§ **SELECTED PASSAGE**
::::::::::
I don't care for the IPA's. Well Shiner make a fairly good one IMO. Seems like a few hate it.

Absolutely hands down the worst beer I ever had was Shiner Smokehaus.

That stuff tasted like a corona was poured down the side of a maggot filled backyard smoker that has been molded over with pork fat congealed on the bottom of it and bottled back up, relabeled and sold as Shiner Smokehaus. I have never poured a beer out. Well a cold one while not cleaning up after a party, till this **** came out.

I was heartbroken. I had high hopes for some reason.:headknock


----------



## OttoMan (Sep 8, 2011)

Budweiser and Coors


----------



## 24Buds (Dec 5, 2008)

OttoMan said:


> Budweiser and Coors


What did you say? Thems fighting words! LOL

Like I always say, drink what ya like. I get **** from friends for drinking Bud Light. Beer snobs try to tell me what I should like. I know what I like. Beer. I like beer. well almost all beer.
::::::::::
§ **RECORDS PROVIDED**
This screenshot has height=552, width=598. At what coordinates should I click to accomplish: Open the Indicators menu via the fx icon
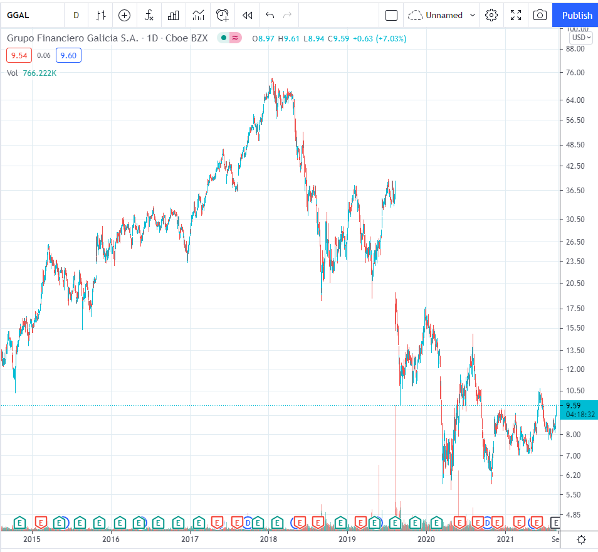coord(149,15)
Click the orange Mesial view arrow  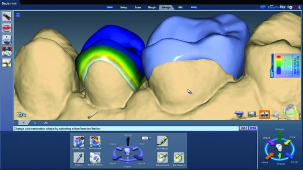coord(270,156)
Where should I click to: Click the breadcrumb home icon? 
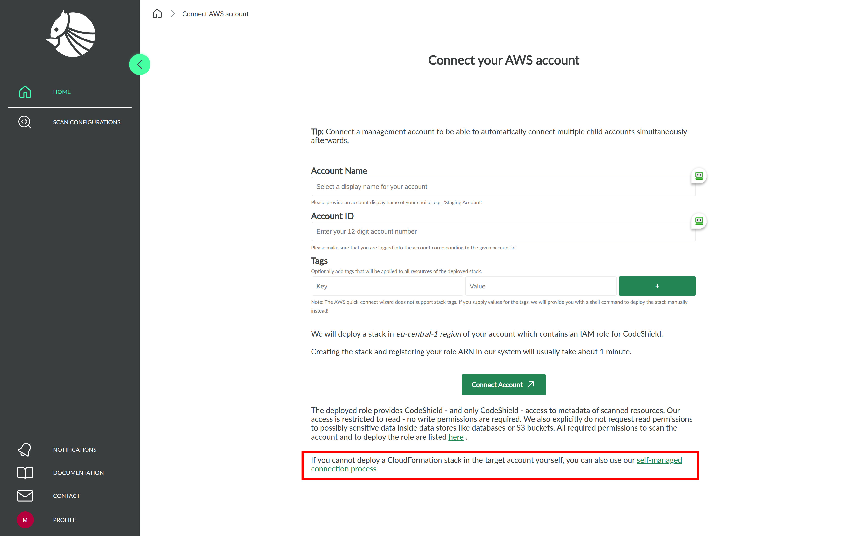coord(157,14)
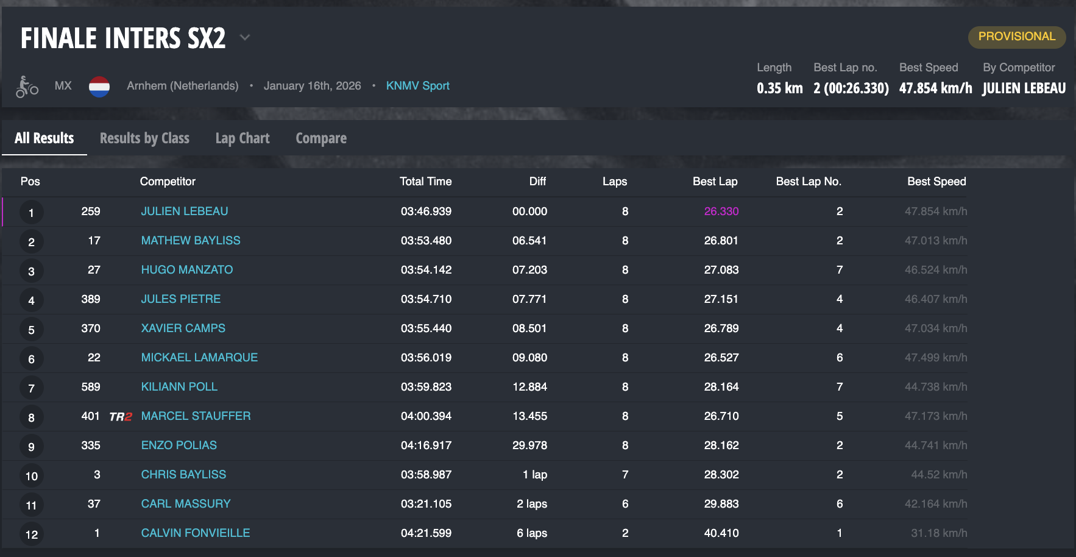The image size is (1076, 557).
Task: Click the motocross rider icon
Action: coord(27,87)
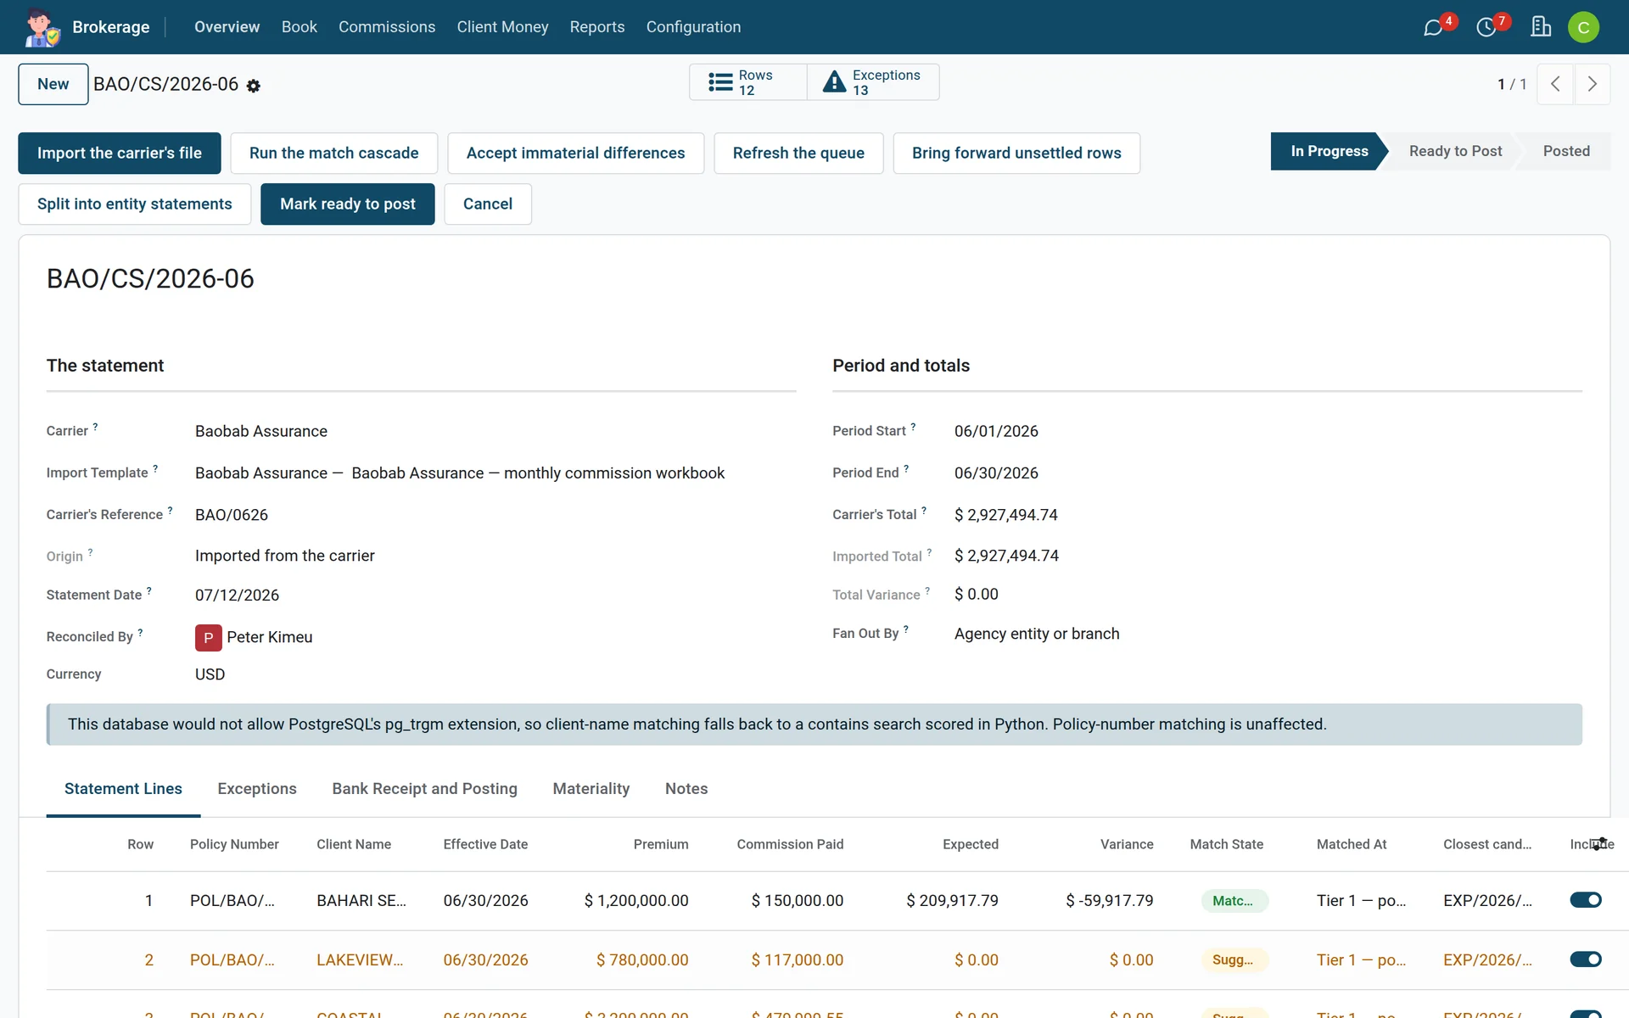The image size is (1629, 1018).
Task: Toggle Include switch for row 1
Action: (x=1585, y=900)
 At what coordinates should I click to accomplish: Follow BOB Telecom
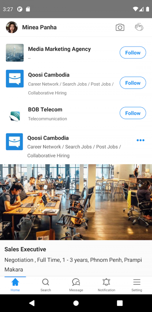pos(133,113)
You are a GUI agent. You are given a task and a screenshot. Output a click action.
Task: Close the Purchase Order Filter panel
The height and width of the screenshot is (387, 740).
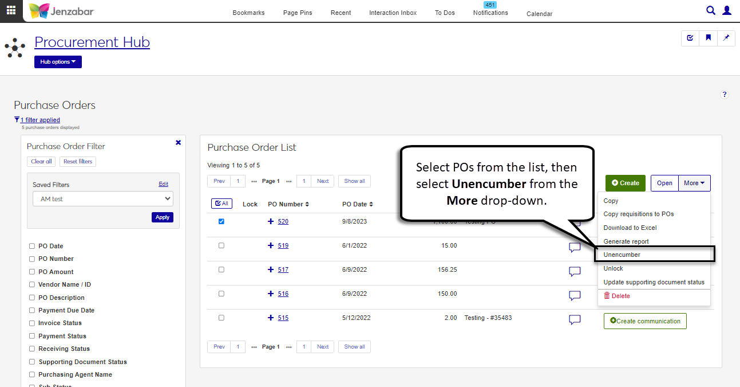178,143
::::::::::
§ **WRITTEN EXERCISE**
Pick up the forum thread about beer after its last sentence and continue it.

§ **ANSWER FOR THIS EXERCISE**
----------



## OttoMan (Sep 8, 2011)

24Buds said:


> What did you say? Thems fighting words! LOL
> 
> Like I always say, drink what ya like. I get **** from friends for drinking Bud Light. Beer snobs try to tell me what I should like. I know what I like. Beer. I like beer. well almost all beer.


I understand the **** given by beer snobs. I'm no beer snob I just prefer other beers than those two. I don't give anyone **** about their beer cause I ain't drinkin it haha Oh yeah, nice car in your avatar :brew:


----------



## 24Buds (Dec 5, 2008)

OttoMan said:


> I understand the **** given by beer snobs. I'm no beer snob I just prefer other beers than those two. I don't give anyone **** about their beer cause I ain't drinkin it haha Oh yeah, nice car in your avatar :brew:


LOL. I am with you. Just bustin your chops. Beer snobs are too much. As for the car, I wish it was mine. I had 5 old school VW's back in the day. I miss them, but not the no a/c part


----------



## Chuck06R1 (Apr 7, 2015)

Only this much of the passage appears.